What is wrong with just driving a simple vco from, say, a 14 bit DAC? Well...it depends on your application. A typical vco can be tuned to a frequency with a stable voltage source. You would need some feedback mechanism in your test set to tell when you were at the precise frequency that you want. Then, over the next second or so if you can tolerate the VCO drifting a MHz or two, you are all set (the vco is open loop, so any change in power supply voltage, case temperature, load impedance, etc, will cause an instant change in VCO frequency).

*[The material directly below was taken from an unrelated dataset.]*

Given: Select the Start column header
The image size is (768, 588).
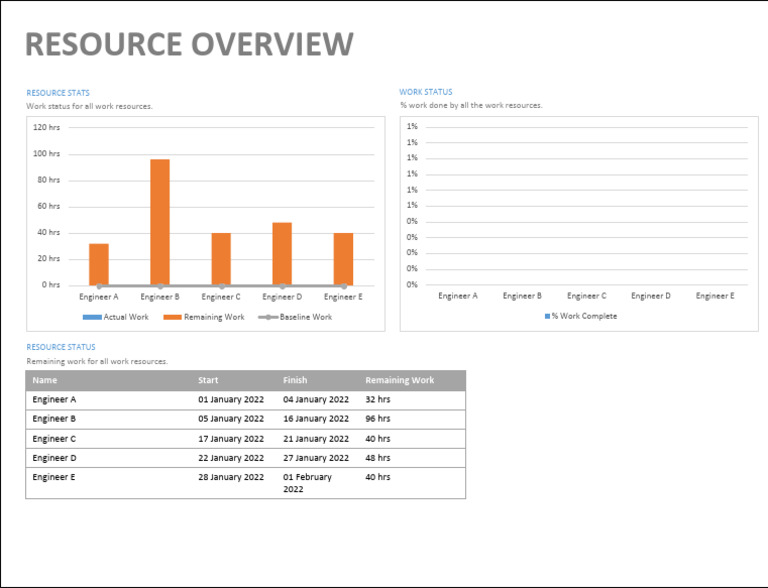Looking at the screenshot, I should pos(208,380).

If you want to set the vco to a SPECIFIC frequency from pre-knowledge of where you want to go, and without the need to use something like a frequency counter to measure it and dither the voltage up/down until frequency is close enough, then you need a closed loop system--a PLL based frequency synthesizer. The closed loop system will NOT drift frequency with time, so once you set it on frequency, it will stay there for the next year.
 
If you are looking for a cheap one time test equipment purchase, go here and look at the AV1485:


If you are planning on manufacturing hundreds of these "VCO's", I would be glad to design you a low cost solution.
 
I'm using an agilent unit = to av1485, which I'm replacing with a narrow band signal source (SC).
This SC will be voltage controlled w/ sensitivity within 40 KHz/mV (some VCO's are capable of that). I'll be adding to this, a VC attenuator (to control the power output). And since my tunability speed requirements are on the order of 500 msec, I don't think I need a PLL. In fact, the feedback loop could easily go through a laptop measuring the voltage reflecting an incident/reflected power from an antenna. I appreciate your comments. thanks
 
Sounds like you have the system figured out, and free running is adequate for you. I would do 4 things:

1) Put a ferrite isolator between the VCO and the variable attenuator, something like Model No. PE8301, from
This way the oscillator will be happier for various loads and attenuator settings.

2) I would use a VCO like this one: ZX95-2500 from mini circuits. It is around 90 MHz per volt sensitivity.


3) Put it all in a box to airconditioning currents can not change the temperature of the vco easily.

4) Use a very regulated power supply for the VCO for the +12 Volt power supply. A few 22 uF tantalum capacitors right at the VCO power supply pin would not hurt either.